As a Lutheran I don’t reject John Paul II’s Fides et Ratio out of hand and agree with a now departed Swedish friend and colleague that, while Lutheran theologians are never going to become Thomists pure and simple, we can and should acknowledge, on the basis of natural revelation and natural theology, a certain poor man’s version of the philosophia perennis.

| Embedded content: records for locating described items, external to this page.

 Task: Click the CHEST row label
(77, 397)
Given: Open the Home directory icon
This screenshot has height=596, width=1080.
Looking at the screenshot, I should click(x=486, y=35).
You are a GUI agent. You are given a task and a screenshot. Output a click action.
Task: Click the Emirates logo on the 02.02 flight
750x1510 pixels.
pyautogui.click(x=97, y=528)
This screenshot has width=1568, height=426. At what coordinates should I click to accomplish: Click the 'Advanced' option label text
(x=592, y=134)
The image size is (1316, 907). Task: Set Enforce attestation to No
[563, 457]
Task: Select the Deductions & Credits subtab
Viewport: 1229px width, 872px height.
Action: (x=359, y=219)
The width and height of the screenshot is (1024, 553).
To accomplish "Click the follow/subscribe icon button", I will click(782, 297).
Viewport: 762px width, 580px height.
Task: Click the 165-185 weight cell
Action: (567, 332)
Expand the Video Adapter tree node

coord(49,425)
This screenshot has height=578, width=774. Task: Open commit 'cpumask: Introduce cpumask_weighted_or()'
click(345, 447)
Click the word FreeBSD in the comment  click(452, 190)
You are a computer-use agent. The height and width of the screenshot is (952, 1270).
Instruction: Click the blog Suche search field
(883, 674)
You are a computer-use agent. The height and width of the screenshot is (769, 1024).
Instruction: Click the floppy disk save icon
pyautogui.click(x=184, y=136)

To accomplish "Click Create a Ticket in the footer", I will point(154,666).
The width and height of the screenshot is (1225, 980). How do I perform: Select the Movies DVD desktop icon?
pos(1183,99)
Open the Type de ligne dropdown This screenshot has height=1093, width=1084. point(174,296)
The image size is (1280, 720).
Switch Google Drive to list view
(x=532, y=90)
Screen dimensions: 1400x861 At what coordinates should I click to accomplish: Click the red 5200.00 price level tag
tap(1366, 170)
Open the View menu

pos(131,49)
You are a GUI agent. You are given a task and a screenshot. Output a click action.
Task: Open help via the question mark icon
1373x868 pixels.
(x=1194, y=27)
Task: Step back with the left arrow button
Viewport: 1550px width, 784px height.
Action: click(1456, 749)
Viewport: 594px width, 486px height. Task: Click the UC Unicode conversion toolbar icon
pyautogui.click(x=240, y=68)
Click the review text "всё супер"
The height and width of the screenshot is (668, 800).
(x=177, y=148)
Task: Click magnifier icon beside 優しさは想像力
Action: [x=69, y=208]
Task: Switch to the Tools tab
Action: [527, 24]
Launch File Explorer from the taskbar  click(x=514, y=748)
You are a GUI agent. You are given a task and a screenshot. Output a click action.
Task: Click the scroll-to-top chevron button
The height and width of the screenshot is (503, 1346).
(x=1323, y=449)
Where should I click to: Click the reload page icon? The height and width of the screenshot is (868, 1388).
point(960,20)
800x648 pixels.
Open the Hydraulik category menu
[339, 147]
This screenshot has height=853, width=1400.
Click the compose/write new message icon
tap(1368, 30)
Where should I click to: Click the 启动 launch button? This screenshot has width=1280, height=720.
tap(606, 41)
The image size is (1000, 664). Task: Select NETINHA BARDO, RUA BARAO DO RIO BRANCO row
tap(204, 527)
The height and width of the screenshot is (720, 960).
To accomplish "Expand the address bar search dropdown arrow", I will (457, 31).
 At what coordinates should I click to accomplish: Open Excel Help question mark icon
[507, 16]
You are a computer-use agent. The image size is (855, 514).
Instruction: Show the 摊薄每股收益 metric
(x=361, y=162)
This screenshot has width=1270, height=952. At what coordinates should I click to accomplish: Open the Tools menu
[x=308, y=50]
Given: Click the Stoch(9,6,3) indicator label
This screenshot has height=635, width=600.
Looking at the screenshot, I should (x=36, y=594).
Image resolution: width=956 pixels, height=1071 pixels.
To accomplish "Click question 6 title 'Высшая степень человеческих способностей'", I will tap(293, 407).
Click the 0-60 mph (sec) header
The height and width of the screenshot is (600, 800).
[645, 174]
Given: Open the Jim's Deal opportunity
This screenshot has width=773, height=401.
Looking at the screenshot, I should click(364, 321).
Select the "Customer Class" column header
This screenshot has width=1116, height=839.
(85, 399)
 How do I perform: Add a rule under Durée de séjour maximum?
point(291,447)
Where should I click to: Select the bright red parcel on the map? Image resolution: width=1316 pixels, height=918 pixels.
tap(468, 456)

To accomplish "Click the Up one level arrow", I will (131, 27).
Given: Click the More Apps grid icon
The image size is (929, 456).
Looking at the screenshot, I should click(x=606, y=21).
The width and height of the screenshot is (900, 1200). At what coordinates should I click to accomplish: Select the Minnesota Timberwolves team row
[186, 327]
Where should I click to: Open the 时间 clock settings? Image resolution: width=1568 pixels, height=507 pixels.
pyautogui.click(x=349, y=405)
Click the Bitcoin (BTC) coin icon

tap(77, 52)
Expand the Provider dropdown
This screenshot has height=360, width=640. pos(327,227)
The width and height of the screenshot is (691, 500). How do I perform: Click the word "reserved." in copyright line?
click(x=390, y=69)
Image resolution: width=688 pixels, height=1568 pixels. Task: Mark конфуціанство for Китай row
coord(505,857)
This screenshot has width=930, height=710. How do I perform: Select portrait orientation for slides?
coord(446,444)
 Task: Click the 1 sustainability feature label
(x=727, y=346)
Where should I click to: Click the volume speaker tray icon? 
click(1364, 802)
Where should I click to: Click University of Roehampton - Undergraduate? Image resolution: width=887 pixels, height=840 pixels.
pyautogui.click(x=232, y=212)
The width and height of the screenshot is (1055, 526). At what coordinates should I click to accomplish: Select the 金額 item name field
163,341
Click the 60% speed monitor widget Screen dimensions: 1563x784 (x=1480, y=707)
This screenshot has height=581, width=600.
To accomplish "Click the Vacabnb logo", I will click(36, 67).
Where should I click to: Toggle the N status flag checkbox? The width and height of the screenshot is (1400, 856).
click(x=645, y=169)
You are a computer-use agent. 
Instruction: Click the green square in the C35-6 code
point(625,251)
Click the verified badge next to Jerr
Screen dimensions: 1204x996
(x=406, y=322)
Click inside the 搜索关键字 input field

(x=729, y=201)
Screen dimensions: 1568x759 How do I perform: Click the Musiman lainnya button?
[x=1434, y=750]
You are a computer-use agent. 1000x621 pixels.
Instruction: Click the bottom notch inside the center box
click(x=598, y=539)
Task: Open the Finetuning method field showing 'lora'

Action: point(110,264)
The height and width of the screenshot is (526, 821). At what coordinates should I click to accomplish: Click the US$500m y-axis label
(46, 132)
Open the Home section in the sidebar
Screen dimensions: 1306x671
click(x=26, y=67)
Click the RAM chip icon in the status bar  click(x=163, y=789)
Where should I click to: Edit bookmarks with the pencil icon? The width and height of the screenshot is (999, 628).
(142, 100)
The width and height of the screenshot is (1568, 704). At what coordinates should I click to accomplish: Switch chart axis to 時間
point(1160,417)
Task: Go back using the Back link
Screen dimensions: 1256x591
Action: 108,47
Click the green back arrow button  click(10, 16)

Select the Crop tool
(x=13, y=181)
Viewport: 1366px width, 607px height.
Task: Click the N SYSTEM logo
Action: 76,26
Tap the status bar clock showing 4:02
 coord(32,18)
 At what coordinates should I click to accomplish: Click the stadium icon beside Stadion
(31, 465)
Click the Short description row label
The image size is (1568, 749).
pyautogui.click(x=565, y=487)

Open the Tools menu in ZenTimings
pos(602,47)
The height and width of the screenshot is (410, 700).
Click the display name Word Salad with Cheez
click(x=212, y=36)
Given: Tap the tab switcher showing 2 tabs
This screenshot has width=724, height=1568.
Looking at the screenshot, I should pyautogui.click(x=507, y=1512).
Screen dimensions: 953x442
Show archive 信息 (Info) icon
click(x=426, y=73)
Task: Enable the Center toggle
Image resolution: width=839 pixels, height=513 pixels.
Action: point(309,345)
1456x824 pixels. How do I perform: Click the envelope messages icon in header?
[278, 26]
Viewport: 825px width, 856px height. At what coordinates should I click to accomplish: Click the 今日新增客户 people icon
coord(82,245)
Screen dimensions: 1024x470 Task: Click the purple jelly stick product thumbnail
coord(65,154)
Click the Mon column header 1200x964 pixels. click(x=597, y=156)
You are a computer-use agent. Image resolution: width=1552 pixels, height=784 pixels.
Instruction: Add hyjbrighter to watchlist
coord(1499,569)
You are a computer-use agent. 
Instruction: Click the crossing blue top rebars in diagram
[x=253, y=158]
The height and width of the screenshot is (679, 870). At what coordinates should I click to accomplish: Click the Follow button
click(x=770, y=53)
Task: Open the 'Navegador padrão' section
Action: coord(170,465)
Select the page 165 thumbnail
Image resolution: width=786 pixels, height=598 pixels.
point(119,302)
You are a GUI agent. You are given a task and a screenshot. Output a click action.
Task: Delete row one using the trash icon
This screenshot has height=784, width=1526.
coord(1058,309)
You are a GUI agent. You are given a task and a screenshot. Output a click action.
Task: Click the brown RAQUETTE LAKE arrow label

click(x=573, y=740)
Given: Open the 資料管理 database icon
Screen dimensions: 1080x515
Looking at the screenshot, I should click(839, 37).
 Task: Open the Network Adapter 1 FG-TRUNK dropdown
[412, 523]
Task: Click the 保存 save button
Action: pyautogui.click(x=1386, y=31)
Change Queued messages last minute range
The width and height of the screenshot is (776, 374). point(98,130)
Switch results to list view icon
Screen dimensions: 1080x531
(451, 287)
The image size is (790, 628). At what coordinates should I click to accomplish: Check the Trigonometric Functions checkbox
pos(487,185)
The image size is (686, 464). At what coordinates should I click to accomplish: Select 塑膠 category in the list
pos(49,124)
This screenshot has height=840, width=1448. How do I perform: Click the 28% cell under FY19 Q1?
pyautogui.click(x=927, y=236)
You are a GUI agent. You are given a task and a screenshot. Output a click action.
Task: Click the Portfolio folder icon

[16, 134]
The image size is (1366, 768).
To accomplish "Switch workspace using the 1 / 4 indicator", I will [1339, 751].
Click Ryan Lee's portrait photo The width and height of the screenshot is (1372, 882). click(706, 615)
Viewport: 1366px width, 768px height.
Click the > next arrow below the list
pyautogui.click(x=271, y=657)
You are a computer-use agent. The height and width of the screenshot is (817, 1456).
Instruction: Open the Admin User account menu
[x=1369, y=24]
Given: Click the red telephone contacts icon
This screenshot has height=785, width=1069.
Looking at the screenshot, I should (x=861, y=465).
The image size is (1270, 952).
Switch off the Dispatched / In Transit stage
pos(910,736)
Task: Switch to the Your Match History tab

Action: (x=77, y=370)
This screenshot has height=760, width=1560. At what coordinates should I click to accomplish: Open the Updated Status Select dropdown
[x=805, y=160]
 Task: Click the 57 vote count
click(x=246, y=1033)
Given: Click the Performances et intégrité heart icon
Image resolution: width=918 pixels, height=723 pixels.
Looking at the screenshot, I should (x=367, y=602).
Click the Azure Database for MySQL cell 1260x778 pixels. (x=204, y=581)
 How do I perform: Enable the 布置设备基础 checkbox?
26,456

But let this interdisciplinary exercise of having a mere theologian address a group of philosophers draw to a close by my throwing a cat among the pigeons. Saul of Tarsus was a bicultural first-century Jew equally at home in the world of liturgical Hebrew and colloquial Aramaic, on the one hand, and in that of koiné Greek and Hellenistic culture, on the other. With about twenty years as a believer in the crucified and risen Jesus of Nazareth, indeed, as one of His apostles, behind him, Paul wrote something less than a ringing endorsement of your venerable discipline from a prison cell in either Caesarea Maritima or Rome to the church of Colossae that had recently been founded by his fellow pastor, Epaphras. A lucid high school student would immediately pick up that Paul dares to associate philosophy with such, to him, negative phenomena as empty deceit, merely human lore, and the uncanny activities of fallen superhuman spirits:

See to it that no one makes a prey of you by philosophy and empty deceit, according to human tradition, according to the elemental spirits of the universe, and not according to Christ. For in him the whole fullness of deity dwells bodily (Colossians 2:8-9).

True, in one of his most heckled homilies, namely his address on the Areopagus recorded in Acts 17, Paul anticipated a Christian tradition leading from Justin Martyr to C. S Lewis by plugging natural theology, and he even quoted two Greek philosophers for good measure. Moreover, there is some evidence that he now and then chose his words in order to engage the attention of the philosophical community. But we need to grasp the nettle by the hand and state most forthrightly that, notwithstanding the many stimuli Christianity has received through its rubbing shoulders with philosophy and philosophers, the Church’s faith in general and her theology in particular live from revelation, from God’s disclosure of Himself and His will that began in Genesis 3:15 and that climaxed in the Word’s becoming flesh, in God’s Eternal Son becoming the Son of Mary, in short, in the Incarnation to which there is no access outside the inspired writings of the New Testament. In my student days I was perplexed by a statement Paul makes a few verses ahead of those I just quoted, in which he identifies Christ as “the mystery of God, in whom all the treasures of wisdom and knowledge lie hidden” (Colossians 2:3). Someone recently said that a mystery differs from a secret in that a secret, once known, ceases to be a secret, while when a mystery is made known it forfeits none of its numinous grandeur. Insofar as she is faithful to her divine Bridegroom, the Church revolves at all times around Him who declares of Himself that something greater than Solomon and greater than the Temple is here, but who also says, “Blessed is he who takes no offence at Me.” More significant than anything I do in the classroom, in the library, or at the word processor are the times when I preach a textually-based homily, convinced that the crucified, risen, and exalted Christ speaks through faithful exposition of His word, the times when I absolve a penitent “in the stead and by the command of my Lord Jesus Christ,” and supremely the times when He permits me to be an instrument in consecrating His adorable Body and Blood upon the altar. The two tributaries of our respective disciplines do indeed flow into one another, but under the microscope of the eyes that shall examine us all on the Last Day it may well be found that one is oil and the other water.